**Exercise goal:**
Copy the data from the line with "Where should I click to: Open VTech" through the end of the data, substituting "drop-down" for "dropdown" and leaving everything else unchanged.

(Click-target data)
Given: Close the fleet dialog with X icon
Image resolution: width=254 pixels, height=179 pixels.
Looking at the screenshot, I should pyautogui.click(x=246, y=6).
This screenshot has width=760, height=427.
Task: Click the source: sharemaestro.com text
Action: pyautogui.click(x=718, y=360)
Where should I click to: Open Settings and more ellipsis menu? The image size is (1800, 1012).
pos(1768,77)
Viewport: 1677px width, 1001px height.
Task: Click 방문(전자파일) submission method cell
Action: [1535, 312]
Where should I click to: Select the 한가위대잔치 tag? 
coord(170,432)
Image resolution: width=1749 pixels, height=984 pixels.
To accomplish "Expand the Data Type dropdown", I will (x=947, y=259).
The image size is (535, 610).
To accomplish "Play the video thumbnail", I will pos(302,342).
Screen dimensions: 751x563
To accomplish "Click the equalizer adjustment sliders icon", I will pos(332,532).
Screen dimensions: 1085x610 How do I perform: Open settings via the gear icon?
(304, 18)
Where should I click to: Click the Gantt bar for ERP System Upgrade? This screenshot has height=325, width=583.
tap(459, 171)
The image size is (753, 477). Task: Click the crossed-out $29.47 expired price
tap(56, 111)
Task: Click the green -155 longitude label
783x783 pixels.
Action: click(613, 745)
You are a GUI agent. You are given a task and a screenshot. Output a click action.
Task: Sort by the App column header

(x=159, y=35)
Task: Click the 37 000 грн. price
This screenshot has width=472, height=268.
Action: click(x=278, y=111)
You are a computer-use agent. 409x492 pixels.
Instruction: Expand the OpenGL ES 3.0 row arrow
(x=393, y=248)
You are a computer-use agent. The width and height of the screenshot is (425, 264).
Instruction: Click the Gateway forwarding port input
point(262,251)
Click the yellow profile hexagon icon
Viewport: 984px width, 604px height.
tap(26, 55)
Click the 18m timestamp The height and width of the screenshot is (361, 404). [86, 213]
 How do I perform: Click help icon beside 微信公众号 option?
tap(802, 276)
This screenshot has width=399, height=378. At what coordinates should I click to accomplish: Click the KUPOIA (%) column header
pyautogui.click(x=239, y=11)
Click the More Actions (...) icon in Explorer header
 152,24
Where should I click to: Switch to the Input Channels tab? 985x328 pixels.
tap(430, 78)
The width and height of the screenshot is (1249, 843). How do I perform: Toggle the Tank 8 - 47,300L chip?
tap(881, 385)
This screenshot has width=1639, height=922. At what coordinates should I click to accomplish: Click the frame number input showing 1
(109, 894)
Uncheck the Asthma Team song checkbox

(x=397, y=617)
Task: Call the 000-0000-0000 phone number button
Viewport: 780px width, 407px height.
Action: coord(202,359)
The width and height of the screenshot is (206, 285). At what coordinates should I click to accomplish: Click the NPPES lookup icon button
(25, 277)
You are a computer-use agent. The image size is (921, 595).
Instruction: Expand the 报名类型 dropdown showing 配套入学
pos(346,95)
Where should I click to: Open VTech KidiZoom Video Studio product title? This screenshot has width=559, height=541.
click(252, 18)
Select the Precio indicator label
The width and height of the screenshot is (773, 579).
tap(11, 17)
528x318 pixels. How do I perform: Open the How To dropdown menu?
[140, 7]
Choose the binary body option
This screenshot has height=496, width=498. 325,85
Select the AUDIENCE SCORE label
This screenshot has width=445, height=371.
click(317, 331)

**Task solution:**
Where should I click to: Open VTech KidiZoom Video Studio product title? This screenshot has width=559, height=541.
click(252, 18)
Select the Precio indicator label
The width and height of the screenshot is (773, 579).
tap(11, 17)
528x318 pixels. How do I perform: Open the How To drop-down menu?
[140, 7]
Choose the binary body option
This screenshot has height=496, width=498. 325,85
Select the AUDIENCE SCORE label
This screenshot has width=445, height=371.
click(317, 331)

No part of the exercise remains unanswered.